The outcomes of this component were quite encouraging. Women members of the mobilised groups proved as better 'husbands' of local resources, establishing a culture of their sustainable use, while conserving and improving the quality and quantity of local natural resources. This experience established the practice of 'greening of microfinance', according to a report on MURJ, published by MIT. Field research of few small-scale activities undertaken by Shahidullah and Haque during 2012-2014 revealed that majority of such enterprises are not only sustainable and comply with current ecological standards, but also contribute to generating a number of vital ecosystem services. They also simultaneously maintain reasonably high profit margins, to ensure long-term economic viability. These findings indicate that micro-enterprises, given environmental guidance by developmental NGOs, especially NGO-MFIs, have the potential to make significant ecological contributions and enhance livelihood resilience against the impacts of climate change. Another study by the same authors compared the ecological outcomes of green microfinance-assisted enterprises and traditional microcredit-assisted enterprises and measured their greenhouse gas (GHG) emissions. Cool Farm Tool software was used to quantify GHGs. Comparison in a designed experiment shows that micro-enterprises employing green strategies emit less GHGs than the ones with traditional strategies. The research revealed that the microfinance-based greening interventions help ensure ecological outcomes for micro-enterprises; thus the combination of the embedded economic and social elements of the classic microfinance model with the new ecological elements supports sustainability.This bottom-up, community-based approach needs pump-priming internationally, as well as by the government and civil society groups and NGOs.

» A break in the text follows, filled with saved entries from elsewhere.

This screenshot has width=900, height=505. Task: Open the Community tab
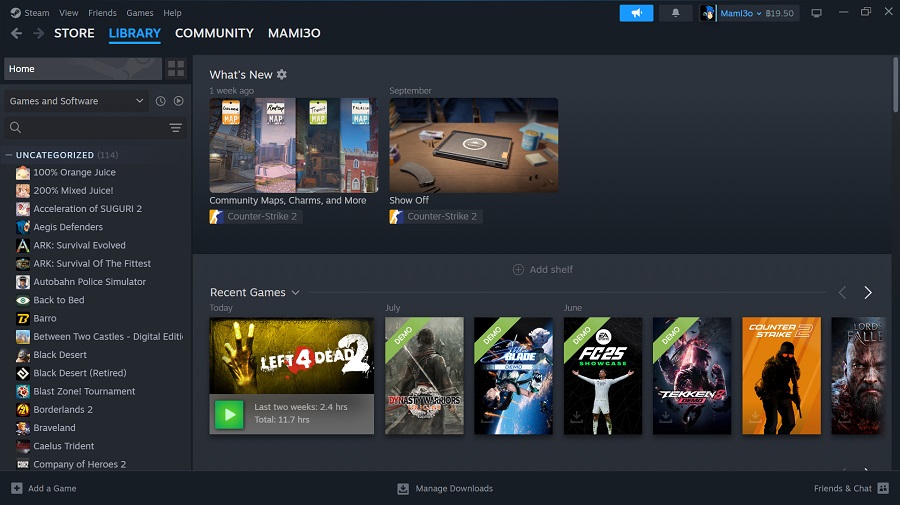pyautogui.click(x=214, y=33)
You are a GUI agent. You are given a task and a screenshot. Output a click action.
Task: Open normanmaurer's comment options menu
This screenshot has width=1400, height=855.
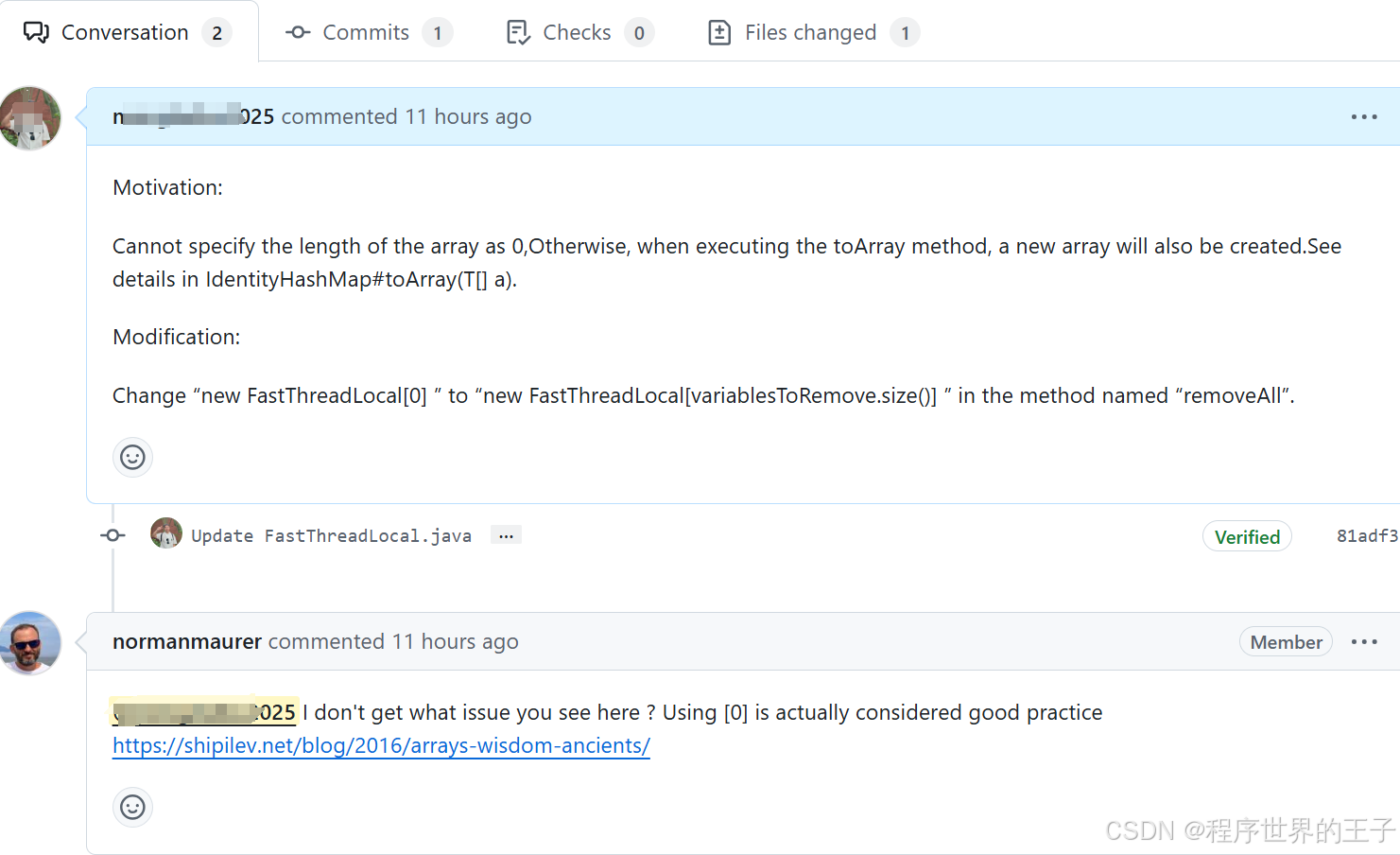1364,641
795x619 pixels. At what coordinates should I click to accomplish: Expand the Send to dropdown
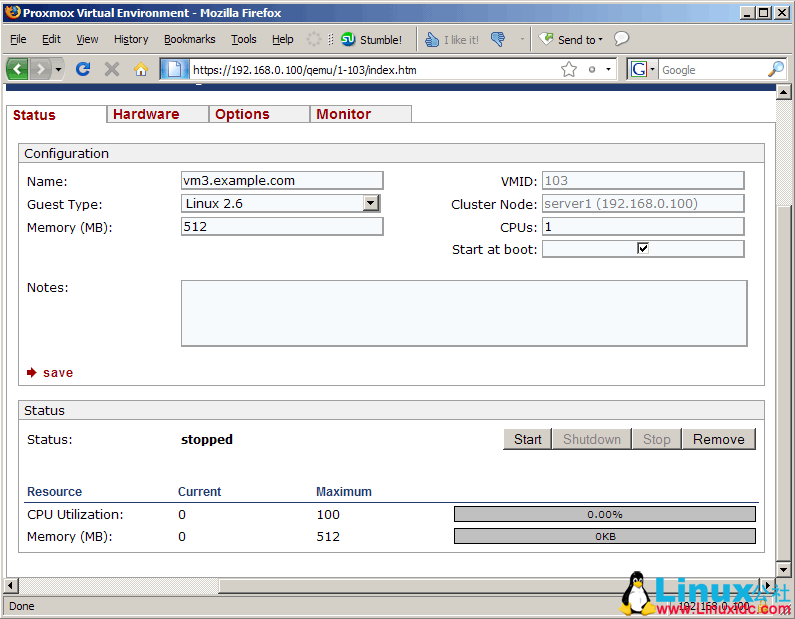pos(571,40)

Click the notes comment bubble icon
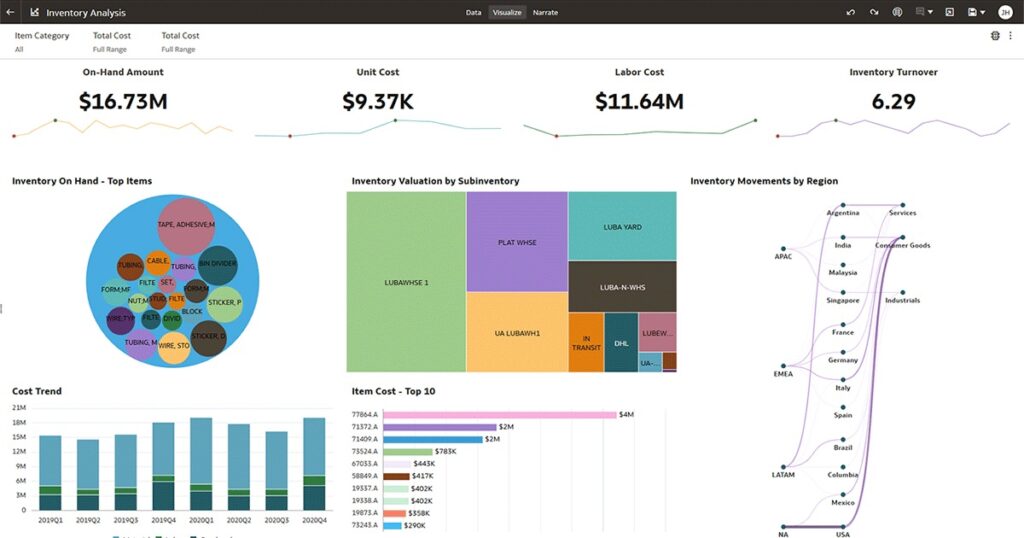(x=920, y=12)
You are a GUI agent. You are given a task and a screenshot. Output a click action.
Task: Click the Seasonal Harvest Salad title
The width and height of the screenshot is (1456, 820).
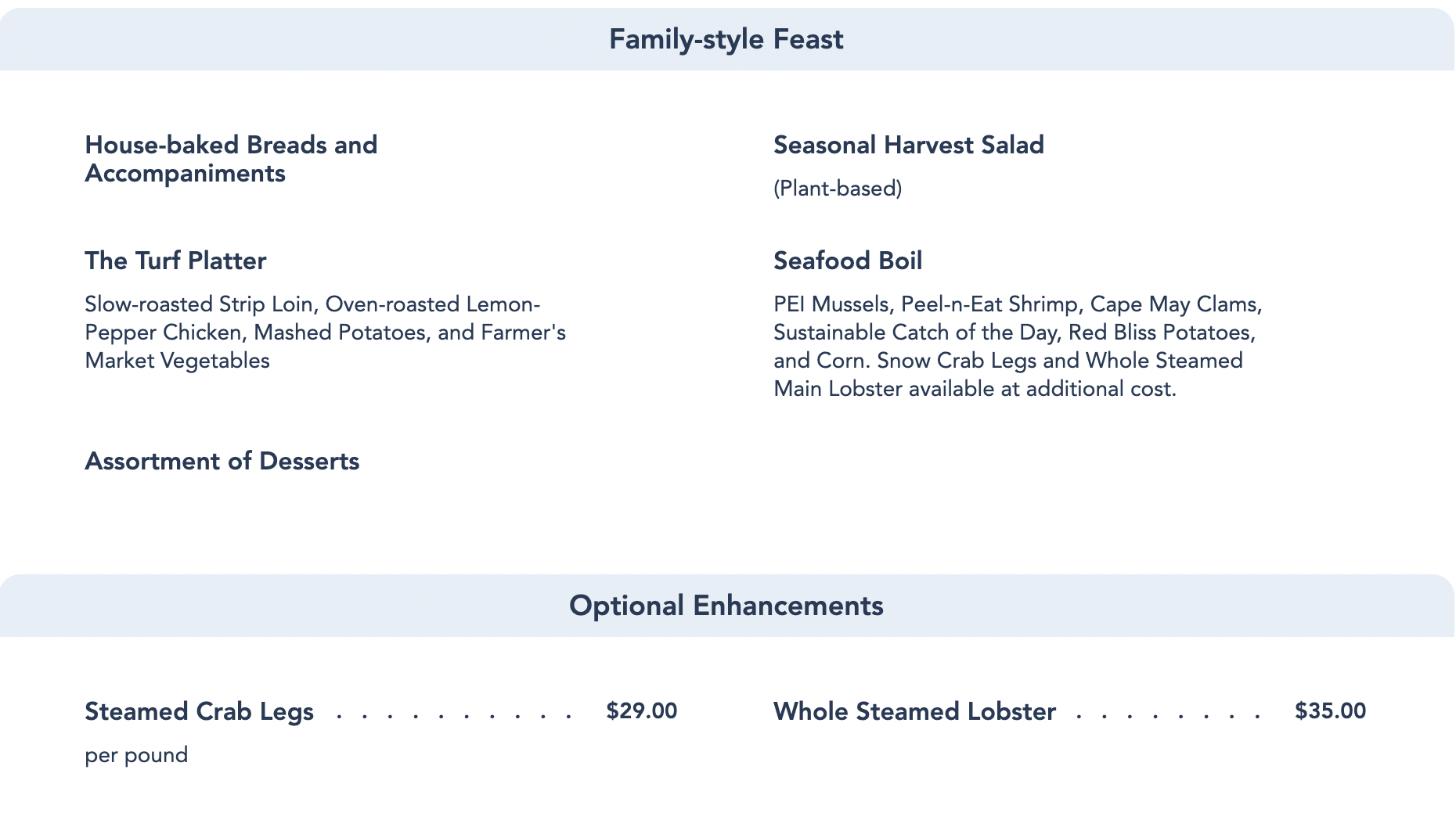908,145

In addition, under the BEGCB project activities, local women used the natural nutrients and fertilisers for growing vegetables, which maintained the traditional, pleasing age-old taste of produced crops and vegetables, unlike chemical fertiliser-based production and culture fisheries.The latter process increased biomass but with no taste or flavour. Further, one of the ways of sustainable use of renewable resources was found out to be the implementation of the livelihood diversification options away from those resources; for example, a time-off by the fishers from fisheries during the spawning season. Numerous such options were suggested by the local women members of the project community. The result was impressive: both the quality of fisheries in terms of diversity and their quantity kept increasing, the benefits of which local communities now enjoy – the husbandry of nature is being taken care of by the local women and their networked organisations. Who then are better 'husbands' of households, nature and its resources? The womenfolk.
Mizan R Khan is Professor, Department of Environmental Science and Management, North South University, Bangladesh. C Emdad Haque is Professor, Natural Resources Institute, University of Manitoba, Canada.